Museum in Santorini, Greece

Tomato Industrial Museum "D. Nomikos" (Βιομηχανικό Μουσείο Τομάτας "Δ. ΝΟΜΙΚΟΣ") is an industrial museum in Vlychada on the island of Santorini in Greece. It was founded as a tomato paste factory in 1945 but closed in 1981. In 2014, it reopened as a museum to preserve the remaining buildings, objects and stories connected to Santorini's tomato processing past. It also includes digital exhibits featuring augmented reality and holographic fans. The Nomikos family, as of 2016, still operates tomato processing plants in Bulgaria, Greece and Turkey.

== History ==
Dimitros Nomikos established his first tomato processing business in 1915 in Messaria. By 1922, he established "one of the first canneries in the Balkans" in Monolithos. His son George Nomikos founded the Vlychada tomato processing plant in 1945, naming it after his father.

Prior to a volcanic eruption in 1950, Santorini was known as "tomato island". Tomatoes were a significant crop on the island, which over centuries had developed a variety suited to the volcanic soils and needing little water. This variety had a thin skin, thick flesh and strong taste, qualities ideal for making tomato paste. Nine factories operated on the islands until the late 1950s. In 1956, the site was flooded and subjected to an earthquake. During its busiest periods, 3500 baskets of tomatoes were processed on a daily basis. The factory closed in 1981 due to a reduction in tomato cultivation on the island. As of 2016, the Nomikos family continued to run similar processing plants in Bulgaria, Greece and Turkey.
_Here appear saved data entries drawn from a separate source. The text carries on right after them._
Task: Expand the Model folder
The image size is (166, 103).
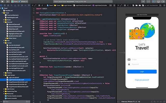Action: click(x=4, y=20)
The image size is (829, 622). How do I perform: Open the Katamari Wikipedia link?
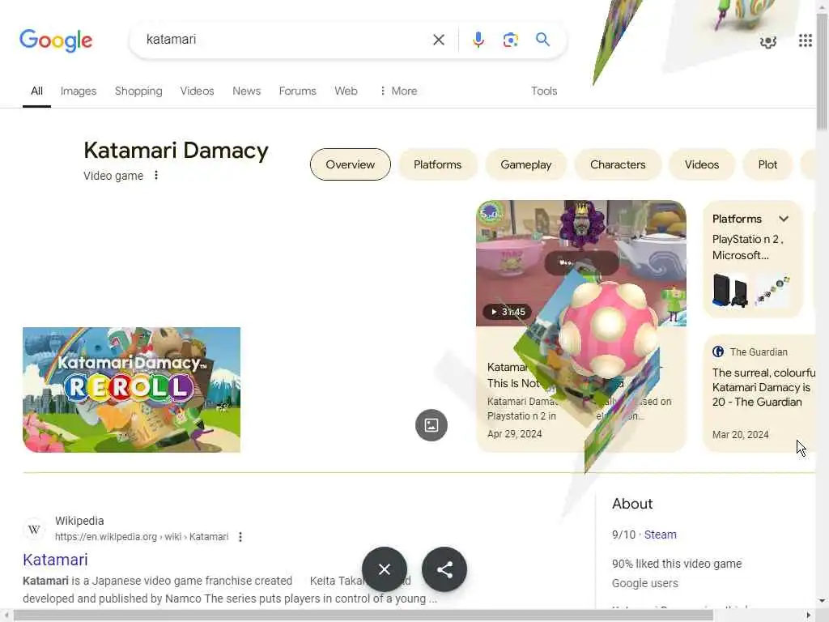[x=55, y=560]
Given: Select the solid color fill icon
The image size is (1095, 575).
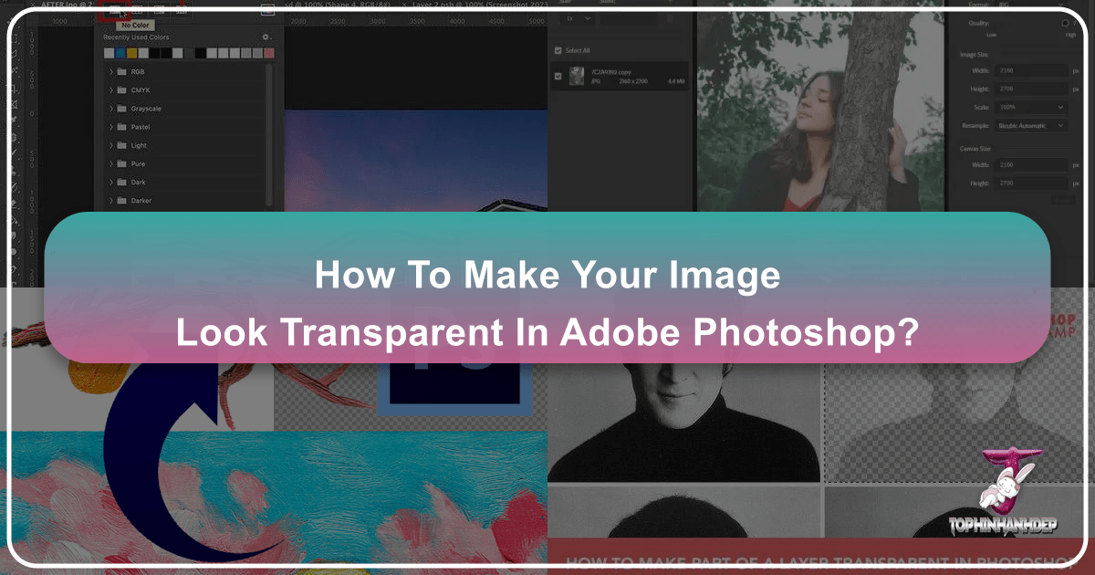Looking at the screenshot, I should click(x=137, y=11).
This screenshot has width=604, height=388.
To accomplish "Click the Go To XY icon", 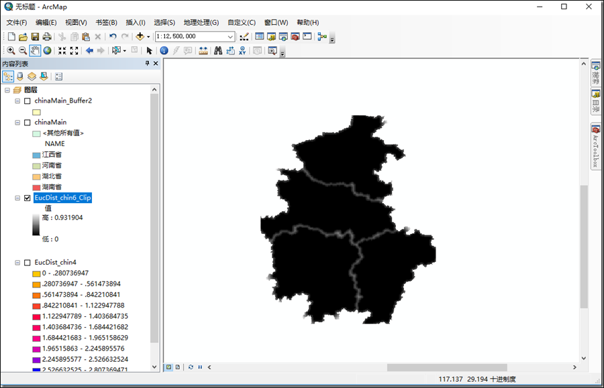I will [242, 50].
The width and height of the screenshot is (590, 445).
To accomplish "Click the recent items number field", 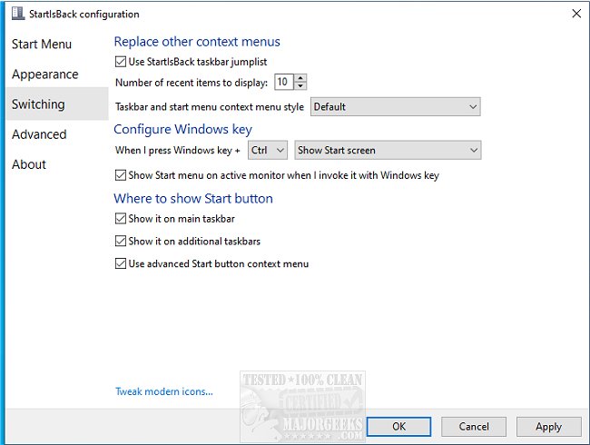I will 283,83.
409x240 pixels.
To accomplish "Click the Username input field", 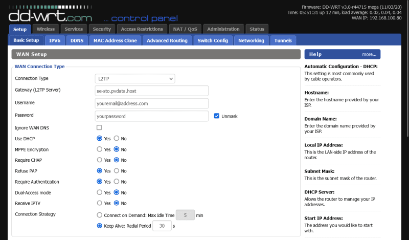I will [x=152, y=103].
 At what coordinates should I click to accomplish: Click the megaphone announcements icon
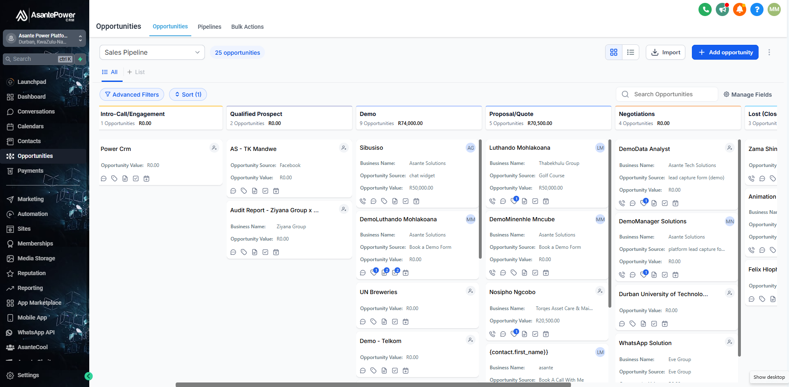pyautogui.click(x=722, y=9)
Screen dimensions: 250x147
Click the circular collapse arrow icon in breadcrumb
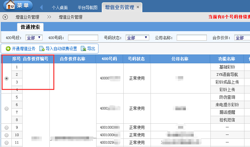click(5, 17)
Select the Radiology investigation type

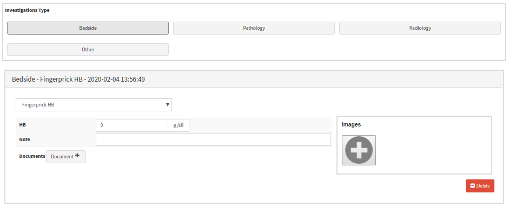coord(420,28)
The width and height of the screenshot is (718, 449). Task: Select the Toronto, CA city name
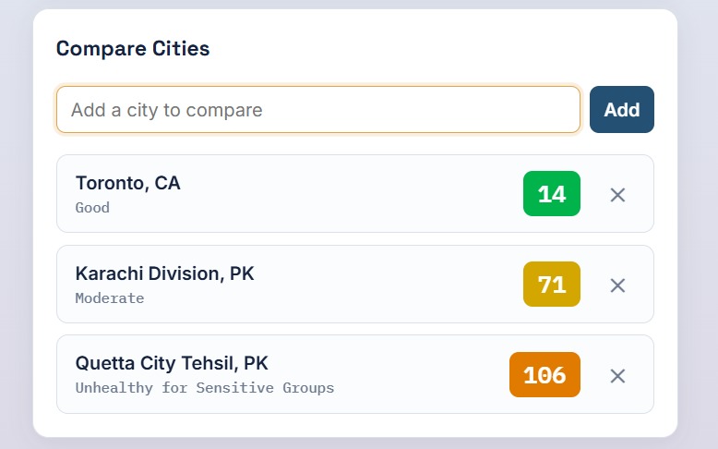(x=127, y=183)
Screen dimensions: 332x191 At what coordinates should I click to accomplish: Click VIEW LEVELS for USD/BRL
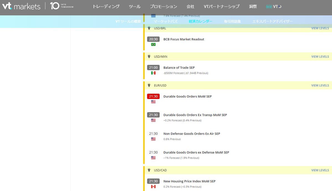coord(320,28)
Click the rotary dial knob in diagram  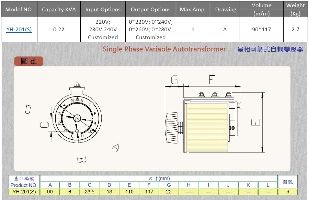click(x=77, y=118)
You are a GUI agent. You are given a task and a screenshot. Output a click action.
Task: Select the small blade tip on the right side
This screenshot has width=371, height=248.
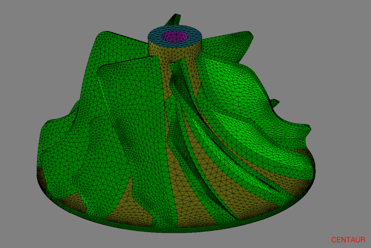tap(274, 103)
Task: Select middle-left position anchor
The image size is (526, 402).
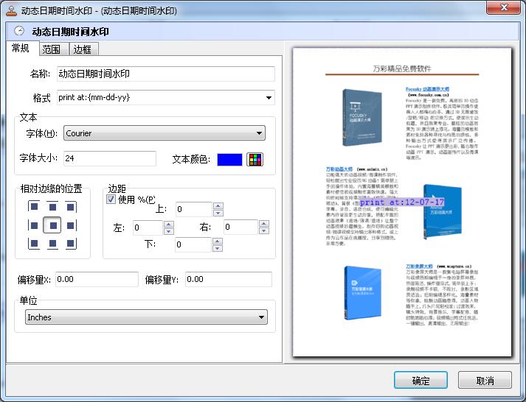Action: click(x=33, y=225)
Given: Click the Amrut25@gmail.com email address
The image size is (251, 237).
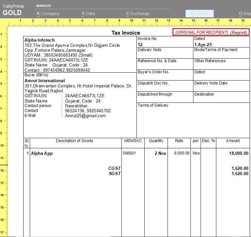Looking at the screenshot, I should pyautogui.click(x=85, y=116).
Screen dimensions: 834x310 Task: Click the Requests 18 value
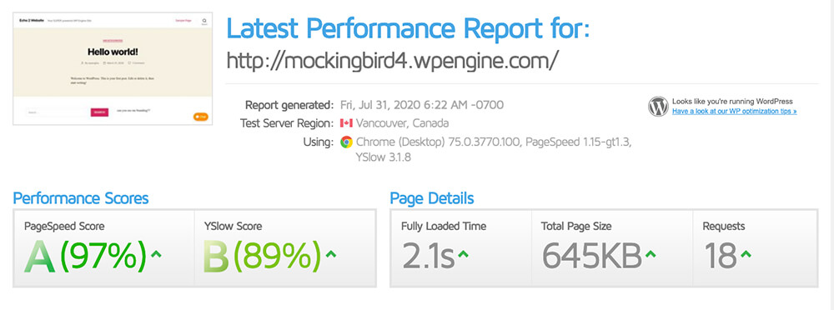(x=721, y=255)
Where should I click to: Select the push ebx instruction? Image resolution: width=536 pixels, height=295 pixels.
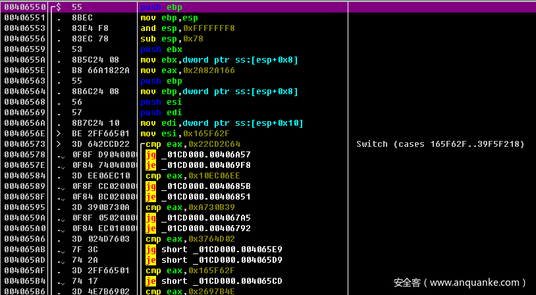click(159, 49)
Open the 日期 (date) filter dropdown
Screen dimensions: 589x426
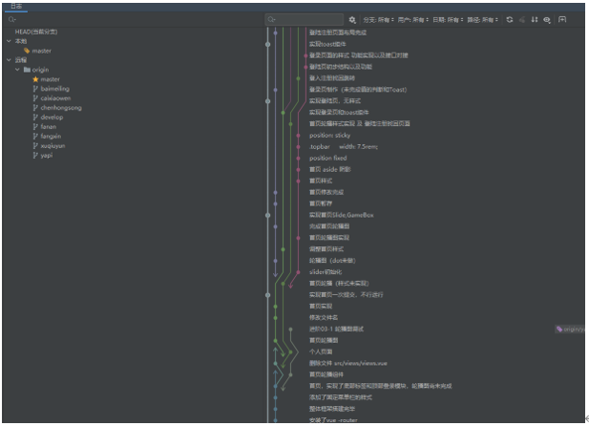[x=448, y=19]
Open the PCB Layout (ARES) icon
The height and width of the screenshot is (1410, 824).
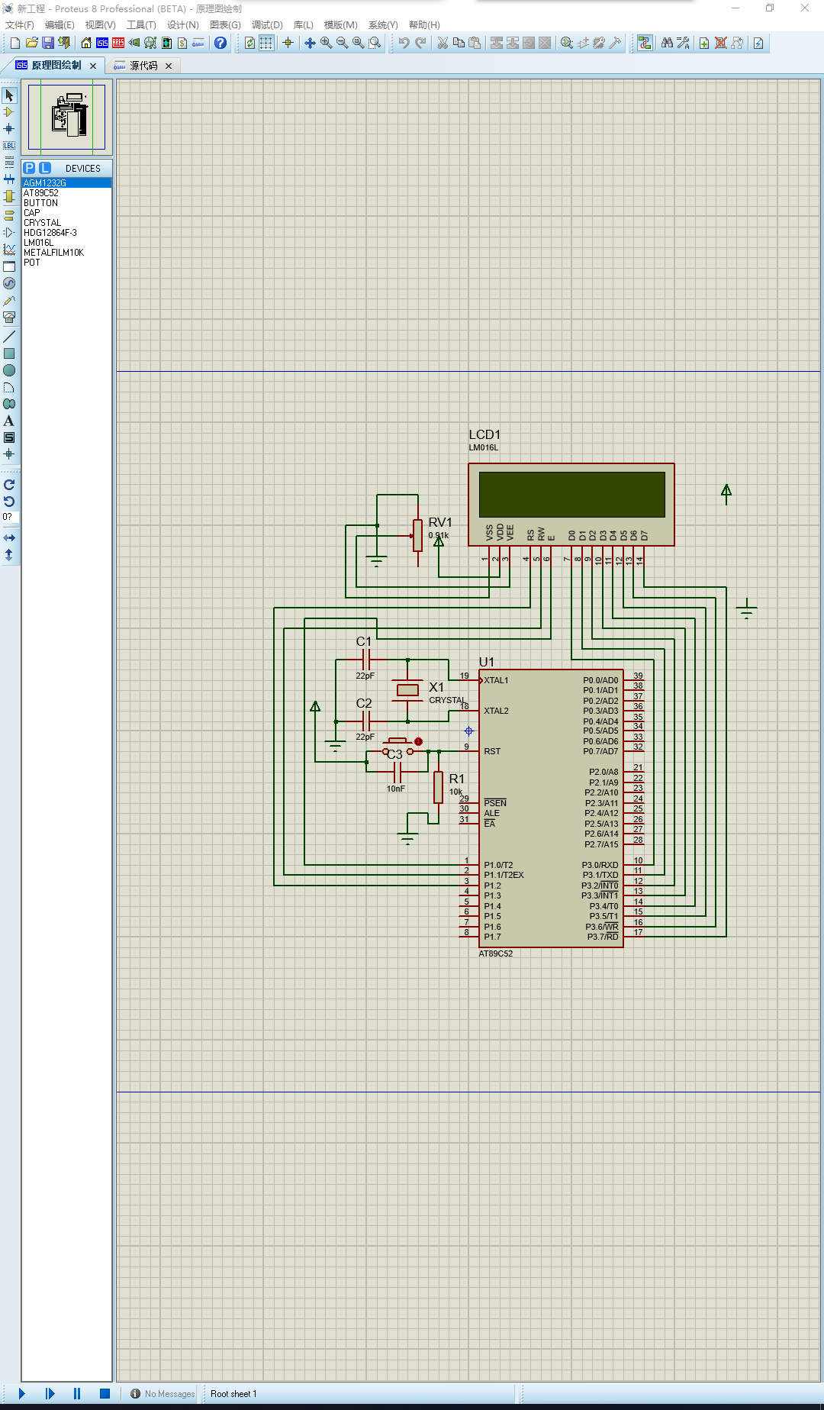tap(118, 44)
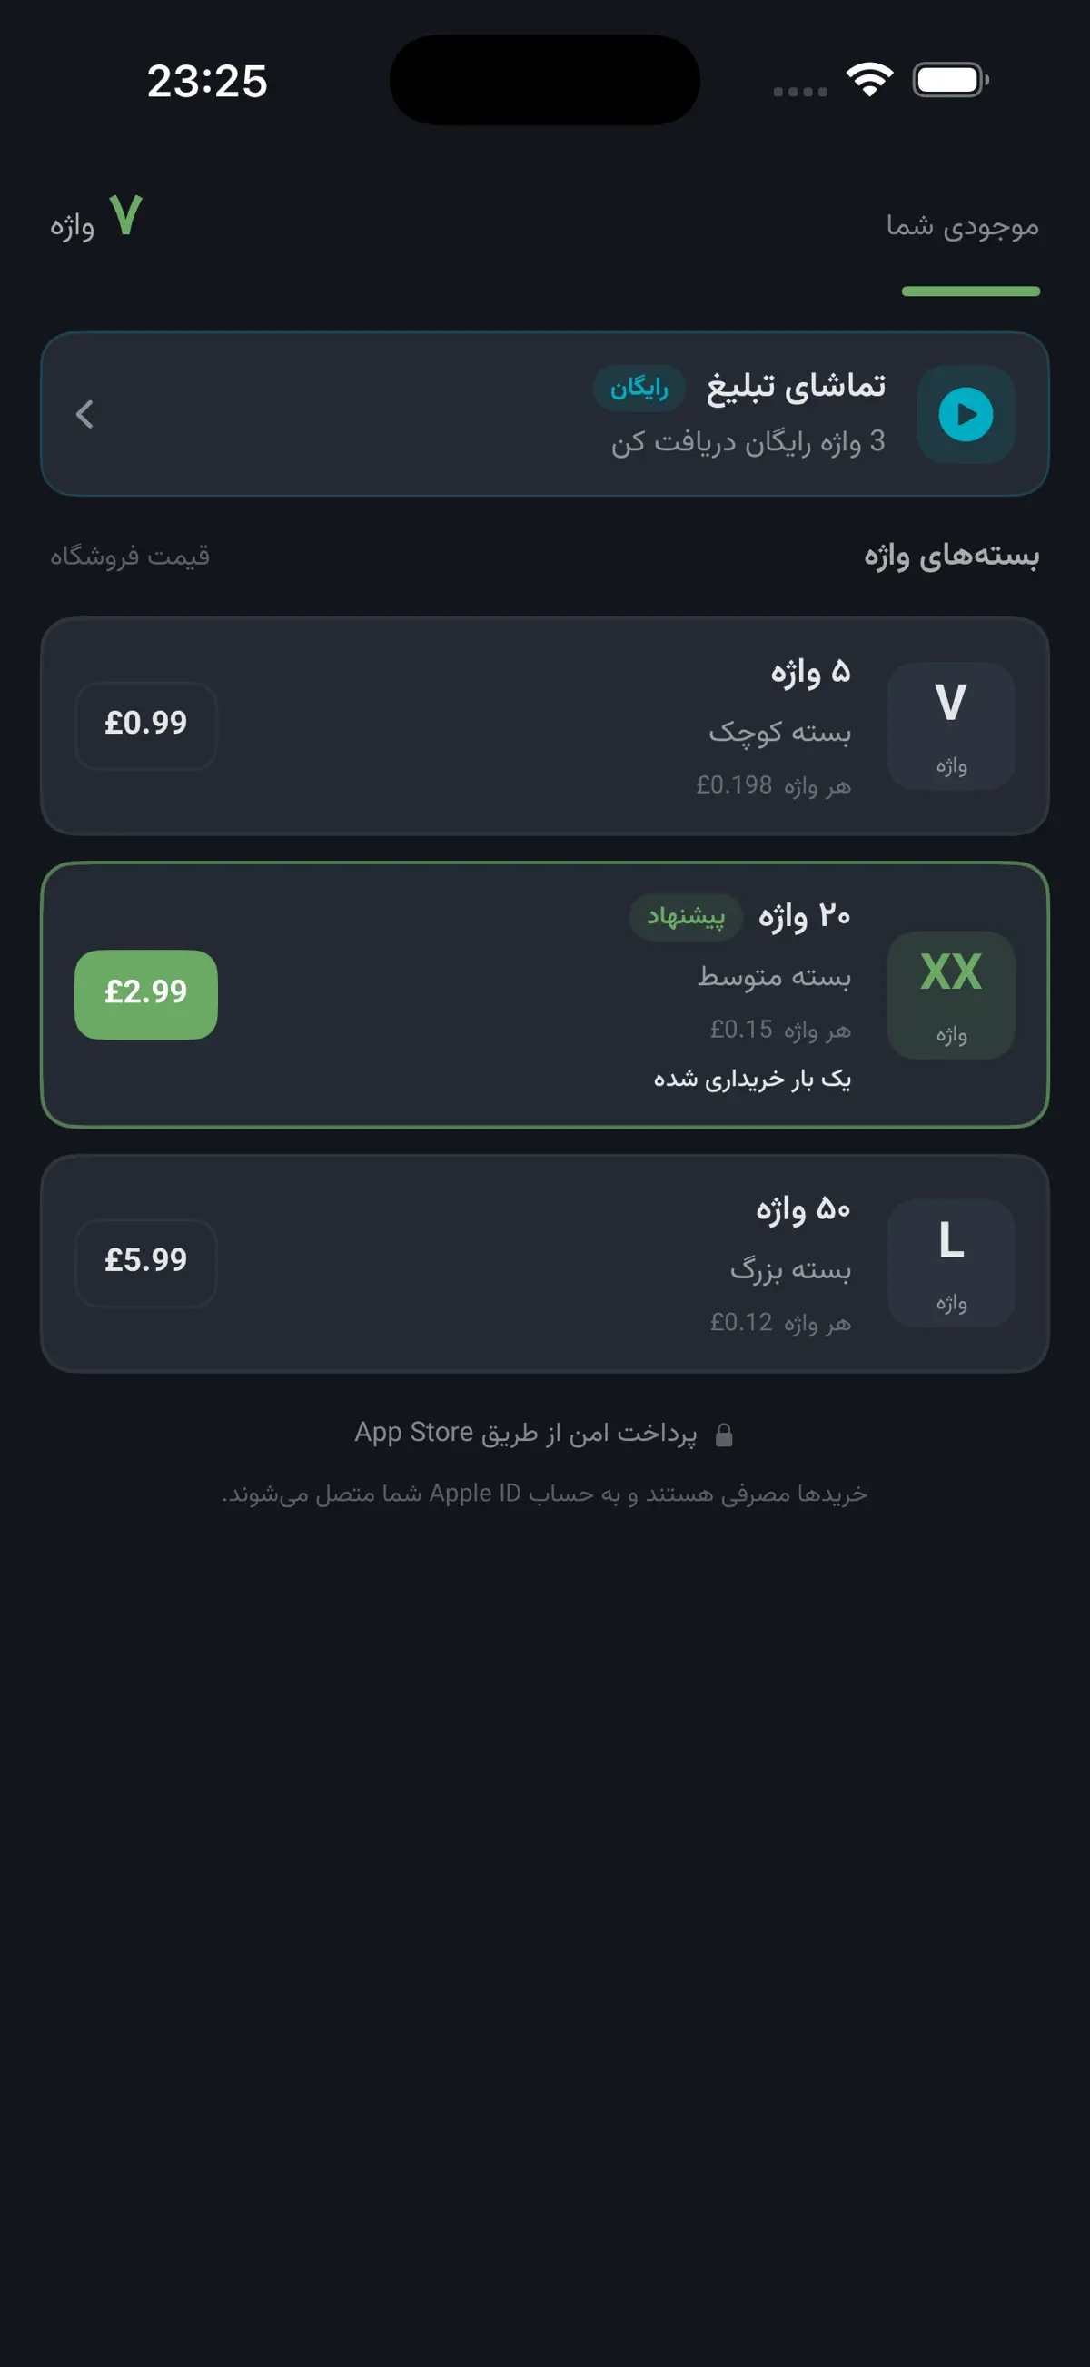Tap the V icon of small pack

(x=950, y=726)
In 2014, the site re-opened as an industrial museum, recording the history of specialist tomato processing on the island. The museum is part of a wider organisation called Santorini Arts Factory.

== Collections and interpretation ==

Holographic fans used as interpretation, with the human eye people are seen on the rotating blades. May 2024.

The collection includes machinery and tools, as well as archival materials and oral histories, recorded for the museum's opening. The oldest machinery on display dates to 1890. The site also includes boilers previously used to generate electricity for tomato paste production; sea water had once been pumped in from the nearby bay.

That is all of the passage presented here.